Mais uma escorregada do Professor Oreiro?
Economia

Mais uma escorregada do Professor Oreiro?


Em seus comentários ao artigo do Pedro Ferreira e Renato Fragelli da EPGE no Valor Econômico, o professor Oreiro cometeu uma pequea atrocidade em seu blog que merece ser comentada aqui.

Nas palavras dele:

"... um aumento da taxa de poupança – sem mudanças no modus operandi da política cambial, irá apenas aumentar o tamanho do desalinhamento cambial ao desvalorizar a taxa real de câmbio de equilíbrio, sem ter um efeito perceptível sobre a taxa real de câmbio de mercado."


Vamos por partes. Primeiro, a afirmação que um aumento da taxa de poupança teria o efeito na taxa de câmbio no curto prazo (o que ele chama de 'taxa de mercado') é um resultado bem conhecido, mas vou apresentar aqui. Um aumento na taxa de poupança brasileira muda a composição da demanda global e tem como efeito imediato uma redução relativa na demanda por nossos bens não comercializáveis. Portanto, no curto prazo enquanto não há mudança na capacidade produtiva da economia, o aumento na taxa de poupança tem o efeito de engendrar uma queda no preço relativo dos nossos bens não comercializáveis, isto e, uma depreciação real do câmbio (aumento da competitividade de nossas exportações). O professor argumenta que o efeito não seria perceptível, o que é uma questão empírica na qual eu discordo mas, até aqui, podemos concordar em discordar.

Mas na segunda parte está a batatalhada. Vejamos... Segundo o professor, um aumento da taxa de poupança depreciaria a taxa de câmbio de equilíbrio. Isto é falso, o efeito de um aumento da taxa de poupança sobre a taxa real de câmbio no longo prazo é exatamente o oposto do que o professor propõe, e vou demonstrar.

Para entender o mecanismo econômico, precisamos explorar a conexão entre o curto e o longo prazo no equilíbrio externo: a dinâmica da acumulação de ativos. Um aumento duradouro da taxa de poupança que não seja acompanhado de um aumento da mesma magnitude na taxa de investimento tem como consequência uma melhora cumulativa na posição externa líquida do país (isto é, nossa dívida vai diminuir ou vamos acumular mais ativos externos, por exemplo, reservas internacionais ou investimento de portfólio ou direto no exterior).

A acumulação de ativos externos líquidos naturalmente tem o efeito - não ambíguo - de melhorar o balanço da conta de renda no balanço de pagamentos tanto durante a transição como no longo prazo.
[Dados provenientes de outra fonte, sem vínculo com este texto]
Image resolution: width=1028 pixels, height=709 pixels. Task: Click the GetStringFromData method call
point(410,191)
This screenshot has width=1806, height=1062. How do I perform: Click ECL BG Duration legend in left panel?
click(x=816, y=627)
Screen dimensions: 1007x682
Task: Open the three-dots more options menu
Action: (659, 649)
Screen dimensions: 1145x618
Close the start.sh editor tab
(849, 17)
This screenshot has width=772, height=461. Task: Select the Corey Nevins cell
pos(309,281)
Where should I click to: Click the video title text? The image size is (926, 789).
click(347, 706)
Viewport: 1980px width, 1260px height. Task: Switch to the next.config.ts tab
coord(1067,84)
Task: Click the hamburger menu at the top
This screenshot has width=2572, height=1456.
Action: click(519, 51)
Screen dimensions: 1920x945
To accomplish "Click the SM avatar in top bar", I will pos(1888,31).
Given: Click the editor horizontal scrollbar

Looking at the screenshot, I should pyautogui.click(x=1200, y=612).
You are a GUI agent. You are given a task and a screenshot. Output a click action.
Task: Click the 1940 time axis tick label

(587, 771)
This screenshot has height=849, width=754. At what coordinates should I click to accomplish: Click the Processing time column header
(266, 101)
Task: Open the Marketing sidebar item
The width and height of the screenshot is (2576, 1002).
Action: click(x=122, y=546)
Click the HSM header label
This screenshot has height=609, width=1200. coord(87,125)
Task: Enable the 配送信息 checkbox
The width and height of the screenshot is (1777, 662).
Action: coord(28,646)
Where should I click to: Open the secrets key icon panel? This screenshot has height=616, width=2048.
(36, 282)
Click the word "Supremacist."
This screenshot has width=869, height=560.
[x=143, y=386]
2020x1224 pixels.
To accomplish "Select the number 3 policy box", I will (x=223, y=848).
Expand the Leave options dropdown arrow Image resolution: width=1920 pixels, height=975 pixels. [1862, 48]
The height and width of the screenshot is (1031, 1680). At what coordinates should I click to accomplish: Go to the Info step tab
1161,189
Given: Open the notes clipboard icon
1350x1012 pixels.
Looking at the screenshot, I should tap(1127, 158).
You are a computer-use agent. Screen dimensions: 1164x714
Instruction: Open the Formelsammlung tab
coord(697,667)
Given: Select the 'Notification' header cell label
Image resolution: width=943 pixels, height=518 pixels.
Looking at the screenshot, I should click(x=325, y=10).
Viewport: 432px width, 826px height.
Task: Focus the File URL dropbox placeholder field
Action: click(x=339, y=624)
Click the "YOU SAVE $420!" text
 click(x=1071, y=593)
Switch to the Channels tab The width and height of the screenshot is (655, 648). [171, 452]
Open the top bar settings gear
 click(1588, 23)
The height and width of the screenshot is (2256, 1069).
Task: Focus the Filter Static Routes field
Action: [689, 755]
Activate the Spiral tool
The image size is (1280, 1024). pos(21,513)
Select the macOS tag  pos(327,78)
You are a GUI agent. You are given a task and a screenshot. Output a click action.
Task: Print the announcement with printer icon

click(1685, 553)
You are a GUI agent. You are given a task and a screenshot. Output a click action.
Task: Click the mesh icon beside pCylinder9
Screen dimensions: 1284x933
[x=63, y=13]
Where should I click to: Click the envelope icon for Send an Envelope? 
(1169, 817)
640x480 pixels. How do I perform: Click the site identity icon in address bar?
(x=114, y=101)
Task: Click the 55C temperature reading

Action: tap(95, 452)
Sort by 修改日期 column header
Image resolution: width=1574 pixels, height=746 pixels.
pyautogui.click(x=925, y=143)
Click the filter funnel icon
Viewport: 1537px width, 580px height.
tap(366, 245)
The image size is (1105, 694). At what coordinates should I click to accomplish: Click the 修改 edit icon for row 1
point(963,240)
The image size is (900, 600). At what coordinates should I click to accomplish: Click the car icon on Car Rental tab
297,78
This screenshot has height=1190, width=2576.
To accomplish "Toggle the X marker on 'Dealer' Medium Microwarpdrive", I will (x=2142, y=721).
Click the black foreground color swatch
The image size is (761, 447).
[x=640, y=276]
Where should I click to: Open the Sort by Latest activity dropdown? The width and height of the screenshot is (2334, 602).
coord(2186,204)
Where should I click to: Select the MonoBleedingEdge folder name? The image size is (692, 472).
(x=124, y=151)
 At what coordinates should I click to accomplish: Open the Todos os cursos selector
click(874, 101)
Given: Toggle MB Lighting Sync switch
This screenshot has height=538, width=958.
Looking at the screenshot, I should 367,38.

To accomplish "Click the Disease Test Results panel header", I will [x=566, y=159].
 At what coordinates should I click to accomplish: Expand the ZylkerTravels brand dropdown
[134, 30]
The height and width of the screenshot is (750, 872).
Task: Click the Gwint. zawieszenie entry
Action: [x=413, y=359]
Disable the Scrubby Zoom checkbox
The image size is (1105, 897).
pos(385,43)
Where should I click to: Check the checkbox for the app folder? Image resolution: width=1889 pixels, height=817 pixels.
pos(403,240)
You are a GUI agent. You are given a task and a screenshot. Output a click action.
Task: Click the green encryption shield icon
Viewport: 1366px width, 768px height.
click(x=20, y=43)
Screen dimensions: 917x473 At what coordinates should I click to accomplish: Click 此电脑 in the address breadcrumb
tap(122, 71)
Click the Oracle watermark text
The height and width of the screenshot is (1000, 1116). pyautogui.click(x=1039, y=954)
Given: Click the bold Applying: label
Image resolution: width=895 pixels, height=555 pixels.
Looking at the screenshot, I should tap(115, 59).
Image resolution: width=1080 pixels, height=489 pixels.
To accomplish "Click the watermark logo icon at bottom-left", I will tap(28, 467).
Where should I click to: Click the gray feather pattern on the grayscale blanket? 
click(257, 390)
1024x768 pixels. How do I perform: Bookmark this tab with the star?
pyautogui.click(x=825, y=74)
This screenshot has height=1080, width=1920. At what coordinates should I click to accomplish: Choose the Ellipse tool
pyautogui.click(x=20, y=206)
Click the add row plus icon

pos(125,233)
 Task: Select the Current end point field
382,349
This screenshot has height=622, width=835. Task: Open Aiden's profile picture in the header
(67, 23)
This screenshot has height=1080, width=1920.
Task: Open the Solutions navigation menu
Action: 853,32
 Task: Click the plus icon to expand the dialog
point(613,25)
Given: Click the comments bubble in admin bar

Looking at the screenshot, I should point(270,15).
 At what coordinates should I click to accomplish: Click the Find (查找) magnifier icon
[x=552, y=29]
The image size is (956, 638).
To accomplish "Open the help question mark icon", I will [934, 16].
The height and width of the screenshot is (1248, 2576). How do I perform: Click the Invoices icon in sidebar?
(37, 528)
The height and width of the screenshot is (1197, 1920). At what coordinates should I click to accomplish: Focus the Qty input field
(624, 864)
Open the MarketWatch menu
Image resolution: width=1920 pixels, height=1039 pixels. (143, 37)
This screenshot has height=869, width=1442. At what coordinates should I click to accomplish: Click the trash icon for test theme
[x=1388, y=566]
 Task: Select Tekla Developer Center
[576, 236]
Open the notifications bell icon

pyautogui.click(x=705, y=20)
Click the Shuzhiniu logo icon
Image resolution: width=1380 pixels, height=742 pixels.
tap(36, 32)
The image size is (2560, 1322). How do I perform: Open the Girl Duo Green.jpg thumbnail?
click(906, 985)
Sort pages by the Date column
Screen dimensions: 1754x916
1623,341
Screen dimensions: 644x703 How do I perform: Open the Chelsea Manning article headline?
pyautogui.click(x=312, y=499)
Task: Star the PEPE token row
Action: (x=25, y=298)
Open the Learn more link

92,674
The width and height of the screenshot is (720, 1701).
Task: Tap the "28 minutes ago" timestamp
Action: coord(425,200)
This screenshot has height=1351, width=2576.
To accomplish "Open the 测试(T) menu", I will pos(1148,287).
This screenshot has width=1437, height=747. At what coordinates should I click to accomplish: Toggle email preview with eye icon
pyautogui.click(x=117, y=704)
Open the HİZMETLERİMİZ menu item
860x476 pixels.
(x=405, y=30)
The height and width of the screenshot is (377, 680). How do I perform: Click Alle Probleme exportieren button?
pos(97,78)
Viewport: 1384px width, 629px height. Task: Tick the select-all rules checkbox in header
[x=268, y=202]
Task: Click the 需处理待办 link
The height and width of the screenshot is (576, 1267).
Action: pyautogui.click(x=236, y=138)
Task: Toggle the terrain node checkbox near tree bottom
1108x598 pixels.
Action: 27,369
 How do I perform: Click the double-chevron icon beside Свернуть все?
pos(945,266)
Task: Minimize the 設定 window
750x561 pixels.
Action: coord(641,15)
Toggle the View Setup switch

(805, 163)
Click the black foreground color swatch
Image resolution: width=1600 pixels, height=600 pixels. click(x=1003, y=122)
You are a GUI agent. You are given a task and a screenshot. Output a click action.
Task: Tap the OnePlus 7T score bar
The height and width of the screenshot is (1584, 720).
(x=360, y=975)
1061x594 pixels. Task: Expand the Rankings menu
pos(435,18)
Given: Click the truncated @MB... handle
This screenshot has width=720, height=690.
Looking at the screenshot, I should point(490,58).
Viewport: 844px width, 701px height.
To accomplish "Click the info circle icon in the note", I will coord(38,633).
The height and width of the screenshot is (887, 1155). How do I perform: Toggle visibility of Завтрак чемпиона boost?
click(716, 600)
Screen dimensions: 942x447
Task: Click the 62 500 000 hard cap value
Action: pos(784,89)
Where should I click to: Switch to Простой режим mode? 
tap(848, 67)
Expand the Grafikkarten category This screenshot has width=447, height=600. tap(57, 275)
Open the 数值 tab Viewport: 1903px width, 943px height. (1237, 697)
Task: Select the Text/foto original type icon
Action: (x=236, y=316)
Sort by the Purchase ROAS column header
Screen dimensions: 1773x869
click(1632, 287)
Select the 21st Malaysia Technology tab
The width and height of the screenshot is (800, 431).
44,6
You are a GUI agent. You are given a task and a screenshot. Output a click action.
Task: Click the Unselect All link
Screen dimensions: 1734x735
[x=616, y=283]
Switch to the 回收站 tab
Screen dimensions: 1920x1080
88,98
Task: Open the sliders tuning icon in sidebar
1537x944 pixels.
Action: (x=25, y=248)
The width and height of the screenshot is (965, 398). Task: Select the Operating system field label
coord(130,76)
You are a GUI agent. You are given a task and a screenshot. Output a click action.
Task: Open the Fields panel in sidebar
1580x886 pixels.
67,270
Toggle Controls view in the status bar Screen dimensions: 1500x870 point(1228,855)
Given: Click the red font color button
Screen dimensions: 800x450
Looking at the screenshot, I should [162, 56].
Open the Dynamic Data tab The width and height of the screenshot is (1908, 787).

Com uma renda de ativos externos maior (ou serviço de dívida menor), temos uma expansão de nossas possibilidades de consumo de bens comercializáveis, isto é, podemos ter um balanço comercial menor, e portanto o mecanismo de preços implica um câmbio mais apreciado no longo prazo.

Em resumo, se o câmbio está desalinhado hoje - e muito bem pode estar! - políticas públicas que aumentam a taxa de poupança, ao contrário do que diz o professor, reduzem esse desalinhamento por dois efeitos: no curto prazo, depreciam o câmbio real, e no longo prazo, apreciam-no.

Pergunto-me agora qual vai ser a desculpa do professor: vai me acusar de ser anônimo? Vai alegar ser café-com-leite ("apenas um simples post de blog, escrito em apenas 2 horas, por alguém que não é especialista...")? E agora, sagaz professor?

P.S. Uma pergunta que não se cala: será que o ilustre Professor Gala da EESP estava sendo sincero quando disse que concordava "couldn’t agree more!!!" nos comentários do blog do Oreiro ou será que ele reconheceu a falha do raciocínio econômico do colega e estava sendo sarcástico? O que vocês acham?

P.S.2 Essa não foi a única e nem a pior bobagem que o professor proferiu em seu post, aposto que os leitores mais atentos deste blog podem identificar outras!